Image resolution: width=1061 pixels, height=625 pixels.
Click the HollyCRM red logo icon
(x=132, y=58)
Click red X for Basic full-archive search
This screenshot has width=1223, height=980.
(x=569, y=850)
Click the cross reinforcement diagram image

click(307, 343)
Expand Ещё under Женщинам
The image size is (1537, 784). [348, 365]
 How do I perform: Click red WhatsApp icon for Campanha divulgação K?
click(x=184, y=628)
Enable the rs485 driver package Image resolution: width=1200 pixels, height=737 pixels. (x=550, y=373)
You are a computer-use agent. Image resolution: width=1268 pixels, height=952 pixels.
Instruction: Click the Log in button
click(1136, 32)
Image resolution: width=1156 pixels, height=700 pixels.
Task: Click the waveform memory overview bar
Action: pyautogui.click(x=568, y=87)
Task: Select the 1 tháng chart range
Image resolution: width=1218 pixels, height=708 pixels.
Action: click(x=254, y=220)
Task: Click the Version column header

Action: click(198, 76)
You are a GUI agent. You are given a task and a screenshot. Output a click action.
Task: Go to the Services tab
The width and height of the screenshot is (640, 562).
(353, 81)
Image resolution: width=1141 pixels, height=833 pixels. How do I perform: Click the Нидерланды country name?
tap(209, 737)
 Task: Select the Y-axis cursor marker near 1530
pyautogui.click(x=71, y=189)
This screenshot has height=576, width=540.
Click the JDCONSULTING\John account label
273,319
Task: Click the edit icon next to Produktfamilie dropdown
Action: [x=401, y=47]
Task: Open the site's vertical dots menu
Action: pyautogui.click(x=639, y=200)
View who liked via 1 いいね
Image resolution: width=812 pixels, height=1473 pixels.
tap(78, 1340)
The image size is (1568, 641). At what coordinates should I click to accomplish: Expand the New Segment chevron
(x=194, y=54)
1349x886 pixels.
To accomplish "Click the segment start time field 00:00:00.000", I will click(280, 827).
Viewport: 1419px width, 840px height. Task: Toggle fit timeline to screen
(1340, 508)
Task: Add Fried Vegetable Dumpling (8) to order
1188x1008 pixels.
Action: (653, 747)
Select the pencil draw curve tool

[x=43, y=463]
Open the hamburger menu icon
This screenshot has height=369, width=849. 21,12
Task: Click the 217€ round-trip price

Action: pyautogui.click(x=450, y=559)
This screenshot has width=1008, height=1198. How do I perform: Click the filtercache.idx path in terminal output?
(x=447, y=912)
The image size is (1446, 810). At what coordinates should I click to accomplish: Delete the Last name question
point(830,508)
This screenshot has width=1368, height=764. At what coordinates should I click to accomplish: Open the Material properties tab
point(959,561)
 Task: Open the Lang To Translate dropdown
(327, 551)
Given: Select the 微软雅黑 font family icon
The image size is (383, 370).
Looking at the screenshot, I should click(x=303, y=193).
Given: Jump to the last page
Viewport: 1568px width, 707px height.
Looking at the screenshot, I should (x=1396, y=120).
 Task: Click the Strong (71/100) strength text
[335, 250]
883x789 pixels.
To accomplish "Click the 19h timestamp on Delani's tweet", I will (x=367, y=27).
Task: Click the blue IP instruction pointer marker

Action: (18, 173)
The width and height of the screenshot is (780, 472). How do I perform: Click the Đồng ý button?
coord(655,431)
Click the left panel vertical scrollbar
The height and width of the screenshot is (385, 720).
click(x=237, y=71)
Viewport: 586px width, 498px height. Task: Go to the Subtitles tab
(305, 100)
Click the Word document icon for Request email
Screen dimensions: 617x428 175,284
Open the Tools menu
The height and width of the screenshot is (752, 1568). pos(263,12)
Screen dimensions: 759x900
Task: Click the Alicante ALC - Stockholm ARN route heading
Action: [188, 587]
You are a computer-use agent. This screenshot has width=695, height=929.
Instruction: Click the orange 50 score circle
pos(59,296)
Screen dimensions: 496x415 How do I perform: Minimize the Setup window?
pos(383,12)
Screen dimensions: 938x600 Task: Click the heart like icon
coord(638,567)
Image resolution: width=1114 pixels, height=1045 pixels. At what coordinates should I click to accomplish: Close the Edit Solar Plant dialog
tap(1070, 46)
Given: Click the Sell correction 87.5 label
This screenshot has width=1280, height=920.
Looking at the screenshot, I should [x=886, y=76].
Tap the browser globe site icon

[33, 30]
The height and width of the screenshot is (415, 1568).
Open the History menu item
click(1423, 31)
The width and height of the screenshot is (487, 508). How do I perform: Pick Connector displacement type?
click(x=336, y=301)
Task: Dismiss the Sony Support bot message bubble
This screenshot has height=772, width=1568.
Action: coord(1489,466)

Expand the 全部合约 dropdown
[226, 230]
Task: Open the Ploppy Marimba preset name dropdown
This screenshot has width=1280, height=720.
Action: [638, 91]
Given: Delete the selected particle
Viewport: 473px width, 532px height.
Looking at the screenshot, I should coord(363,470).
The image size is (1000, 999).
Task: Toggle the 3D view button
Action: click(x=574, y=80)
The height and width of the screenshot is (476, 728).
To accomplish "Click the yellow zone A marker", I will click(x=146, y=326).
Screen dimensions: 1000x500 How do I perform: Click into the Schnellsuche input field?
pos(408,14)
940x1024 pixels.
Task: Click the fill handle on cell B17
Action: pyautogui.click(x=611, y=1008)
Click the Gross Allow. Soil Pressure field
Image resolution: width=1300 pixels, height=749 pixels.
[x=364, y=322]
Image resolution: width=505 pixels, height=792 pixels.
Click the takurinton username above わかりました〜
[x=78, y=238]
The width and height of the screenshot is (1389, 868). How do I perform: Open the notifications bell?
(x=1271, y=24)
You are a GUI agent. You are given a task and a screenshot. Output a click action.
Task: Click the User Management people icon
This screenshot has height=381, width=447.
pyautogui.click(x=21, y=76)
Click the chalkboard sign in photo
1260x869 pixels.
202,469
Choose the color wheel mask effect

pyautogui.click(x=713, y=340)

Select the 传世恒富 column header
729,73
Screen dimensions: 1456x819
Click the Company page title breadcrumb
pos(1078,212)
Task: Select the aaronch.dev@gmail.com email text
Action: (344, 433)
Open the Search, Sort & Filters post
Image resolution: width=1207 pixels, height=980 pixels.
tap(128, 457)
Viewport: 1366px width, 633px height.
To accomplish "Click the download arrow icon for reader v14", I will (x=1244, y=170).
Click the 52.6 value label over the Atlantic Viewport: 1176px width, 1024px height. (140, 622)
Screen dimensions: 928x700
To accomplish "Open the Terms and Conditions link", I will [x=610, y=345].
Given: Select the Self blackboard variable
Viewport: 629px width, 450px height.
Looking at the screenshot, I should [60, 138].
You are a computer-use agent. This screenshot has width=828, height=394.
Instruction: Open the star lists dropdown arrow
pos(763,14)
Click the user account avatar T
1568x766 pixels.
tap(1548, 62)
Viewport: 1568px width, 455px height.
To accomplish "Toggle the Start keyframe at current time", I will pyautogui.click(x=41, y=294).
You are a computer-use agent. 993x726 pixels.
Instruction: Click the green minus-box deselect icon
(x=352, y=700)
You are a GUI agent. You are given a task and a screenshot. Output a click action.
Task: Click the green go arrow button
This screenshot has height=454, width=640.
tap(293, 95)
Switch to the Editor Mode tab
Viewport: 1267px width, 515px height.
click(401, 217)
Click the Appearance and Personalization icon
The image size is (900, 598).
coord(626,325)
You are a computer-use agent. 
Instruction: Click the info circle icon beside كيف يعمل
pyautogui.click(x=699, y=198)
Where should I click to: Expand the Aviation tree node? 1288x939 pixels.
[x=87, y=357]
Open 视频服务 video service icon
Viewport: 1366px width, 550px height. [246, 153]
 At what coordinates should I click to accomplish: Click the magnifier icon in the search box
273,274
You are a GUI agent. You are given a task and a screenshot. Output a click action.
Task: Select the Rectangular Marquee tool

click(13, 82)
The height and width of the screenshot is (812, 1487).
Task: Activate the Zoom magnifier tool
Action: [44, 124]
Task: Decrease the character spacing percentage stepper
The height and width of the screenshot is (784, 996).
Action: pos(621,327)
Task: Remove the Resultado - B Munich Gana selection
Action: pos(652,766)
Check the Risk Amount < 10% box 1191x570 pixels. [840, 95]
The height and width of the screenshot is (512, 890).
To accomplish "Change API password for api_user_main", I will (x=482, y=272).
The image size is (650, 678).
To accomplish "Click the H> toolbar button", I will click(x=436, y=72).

[What is needed]:
In the records above, find every line containing the word "computer" and show it.

[Result of the exercise]:
You are a computer-use agent. Image resolution: width=1268 pixels, height=952 pixels.
You are a computer-use agent. This screenshot has width=695, height=929.
You are a computer-use agent. This screenshot has width=828, height=394.
You are a computer-use agent. 993x726 pixels.
You are a computer-use agent. 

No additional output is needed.